There was homelessness and poverty and crime in the 50s and 60s and yet this country was still able to deliver a quality education to almost all of its students. The question of how to educate them never even came up, nor did it need to. Kids had two parents at home, most of whom were committed either by a desire to see their kids do well or at least not embarrass them, and who would see to it that the kids did their schoolwork. Kids could actually be disciplined then and they knew that if they didn’t do well in school or caused trouble, discipline is what they’d face. They went to school, they behaved in class, they did their schoolwork, they passed the requisite tests, and they progressed from grade to grade until they graduated high school, which meant they could do math and speak proper grammar and had at least a grounding in such subjects as history, science, music and sports. Drugs and their virtually endless concomitant problems and influence were virtually unknown then.

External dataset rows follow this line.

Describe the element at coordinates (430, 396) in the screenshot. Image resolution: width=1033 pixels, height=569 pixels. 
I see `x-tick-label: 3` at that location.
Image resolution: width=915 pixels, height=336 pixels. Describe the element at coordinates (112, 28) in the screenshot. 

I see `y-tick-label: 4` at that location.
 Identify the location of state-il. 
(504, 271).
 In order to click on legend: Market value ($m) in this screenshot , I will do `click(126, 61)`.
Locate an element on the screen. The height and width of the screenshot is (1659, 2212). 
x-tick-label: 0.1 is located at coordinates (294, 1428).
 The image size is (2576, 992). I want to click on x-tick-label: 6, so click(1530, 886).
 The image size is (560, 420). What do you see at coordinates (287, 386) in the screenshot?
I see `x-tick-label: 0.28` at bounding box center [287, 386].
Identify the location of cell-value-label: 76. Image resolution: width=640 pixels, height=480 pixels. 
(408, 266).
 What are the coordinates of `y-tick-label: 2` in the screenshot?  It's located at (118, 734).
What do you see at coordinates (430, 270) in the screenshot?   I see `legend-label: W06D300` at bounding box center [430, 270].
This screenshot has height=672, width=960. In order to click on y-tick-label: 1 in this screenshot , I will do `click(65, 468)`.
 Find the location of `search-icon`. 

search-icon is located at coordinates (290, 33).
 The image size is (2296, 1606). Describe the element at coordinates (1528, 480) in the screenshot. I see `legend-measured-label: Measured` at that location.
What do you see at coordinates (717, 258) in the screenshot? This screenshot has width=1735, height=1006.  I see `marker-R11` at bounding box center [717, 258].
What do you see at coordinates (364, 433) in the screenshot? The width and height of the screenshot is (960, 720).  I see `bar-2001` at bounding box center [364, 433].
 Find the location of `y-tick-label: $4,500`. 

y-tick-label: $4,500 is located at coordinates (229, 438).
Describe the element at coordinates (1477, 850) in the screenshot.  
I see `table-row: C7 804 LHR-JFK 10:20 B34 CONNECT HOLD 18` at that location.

Bad teachers could be disciplined and fired.

The question of how to educate kids now is a mystery because some way must be found to accomplish this within the framework of the societal effect of fifty years of liberal influence and policy making, while every single aspect of that influence and policy making runs counter to what is needed to have properly functioning schools and student bodies.

So in short, the answer is really pretty simple: Look at how kids got educated in the 50s and 60s and do that (hah!).

Re the OP, I’d wager that the kids in Overland Park, Kansas, live in an environment at least marginally more like that which existed in the 50s and 60s, while the kids in Kansas Citiy, Missouri live in an environment where there’s no father at home, discipline at home and at school are virtually non-existent, bad teachers can’t be gotten rid of, and the money isn’t there from the area’s tax base because most of the residents there were under-achievers themselves when they were in school ten, twenty and thirty years ago for these same reasons and they don’t make enough for their taxes to fund yearbooks and clubs and activities for the students, most of whom due to their upbringing and social circle would likely scoff at such things anyway.

Simply put, this society has broken down. Evidence of it is everywhere, from the decades-old epidemic of drug use to road rage to brawls at shopping malls involving hundreds of people to the fact that most states have passed concealed-carry laws with much of the populace feeling the need to be armed, to virtually everything about societal life today working in direct contravention to effective schooling. And unless and until people wise up and recognize that an overly permissive society not only can’t function effectively but creates more problems than it solves, things are only going to get worse.

That *was ***LHOD’s **point, I think.

Explain Brown v. Board of Education.

It may very well have been, but considering how often American opinion groups, reporters, college professors, think tanks et al. expect other countries’ laws to be as narrowly specific as theirs, I’m not making the assumption.

Nope–that’s basically my point. Starving Artist’s ridiculous claims about “liberal social engineering” ignores how well education works in countries with REAL liberal social engineering, like Norway.

Our social engineering includes things like redlining and the war on drugs that sends so many people to prison for so long. There’s a much clearer link between our racist, reactionary social engineering and poor educational outcomes than there is between liberal social engineering and poor educational actions.

There is plenty of factual evidence for this if you care to look it up. “‘‘We found that parents who have a choice of school are much happier, and these private schools seem to be able to create an educational environment that parents see as safer, more focused on academics and giving more individual attention to the child,’’ said Paul E. Peterson, director of the Education Policy and Governance at Harvard’s John F. Kennedy School of Government, which issued the report. ‘‘This happens despite the fact that these are very low-income students.’’”
There is no reason to think that the problem with schooling is lack of funds. If this were the case then school systems with more funding would be better. This is not the case.